### Listed entries

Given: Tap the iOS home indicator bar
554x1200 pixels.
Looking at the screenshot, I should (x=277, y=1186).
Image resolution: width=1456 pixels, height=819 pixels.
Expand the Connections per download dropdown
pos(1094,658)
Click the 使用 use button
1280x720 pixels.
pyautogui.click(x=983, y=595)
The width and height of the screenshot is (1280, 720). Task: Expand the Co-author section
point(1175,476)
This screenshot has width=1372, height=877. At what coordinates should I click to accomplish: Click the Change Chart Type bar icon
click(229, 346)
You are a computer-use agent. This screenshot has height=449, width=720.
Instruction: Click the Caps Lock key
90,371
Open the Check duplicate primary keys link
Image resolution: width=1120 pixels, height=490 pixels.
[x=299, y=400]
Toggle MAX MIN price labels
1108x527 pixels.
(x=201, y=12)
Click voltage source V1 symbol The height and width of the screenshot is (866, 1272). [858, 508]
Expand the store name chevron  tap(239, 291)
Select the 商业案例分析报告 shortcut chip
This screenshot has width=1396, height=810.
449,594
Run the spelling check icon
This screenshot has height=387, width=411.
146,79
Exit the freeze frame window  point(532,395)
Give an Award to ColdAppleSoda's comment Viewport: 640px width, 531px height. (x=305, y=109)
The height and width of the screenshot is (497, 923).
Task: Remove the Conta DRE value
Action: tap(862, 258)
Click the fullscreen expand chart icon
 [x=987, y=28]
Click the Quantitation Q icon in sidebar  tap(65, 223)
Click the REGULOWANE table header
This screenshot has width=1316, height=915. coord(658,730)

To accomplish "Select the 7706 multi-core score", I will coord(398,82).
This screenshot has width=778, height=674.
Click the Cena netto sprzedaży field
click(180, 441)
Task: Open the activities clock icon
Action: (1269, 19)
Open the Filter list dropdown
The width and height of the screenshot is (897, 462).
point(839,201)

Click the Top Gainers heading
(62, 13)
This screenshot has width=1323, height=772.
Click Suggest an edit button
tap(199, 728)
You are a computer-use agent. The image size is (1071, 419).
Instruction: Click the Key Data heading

######

Of all the entries above, retype exactly the lines from the line with "Click the Cena netto sprzedaży field" to the line with "This screenshot has width=1323, height=772.", both included, and no others.

Output for this exercise:
Click the Cena netto sprzedaży field
click(180, 441)
Task: Open the activities clock icon
Action: (1269, 19)
Open the Filter list dropdown
The width and height of the screenshot is (897, 462).
point(839,201)

Click the Top Gainers heading
(62, 13)
This screenshot has width=1323, height=772.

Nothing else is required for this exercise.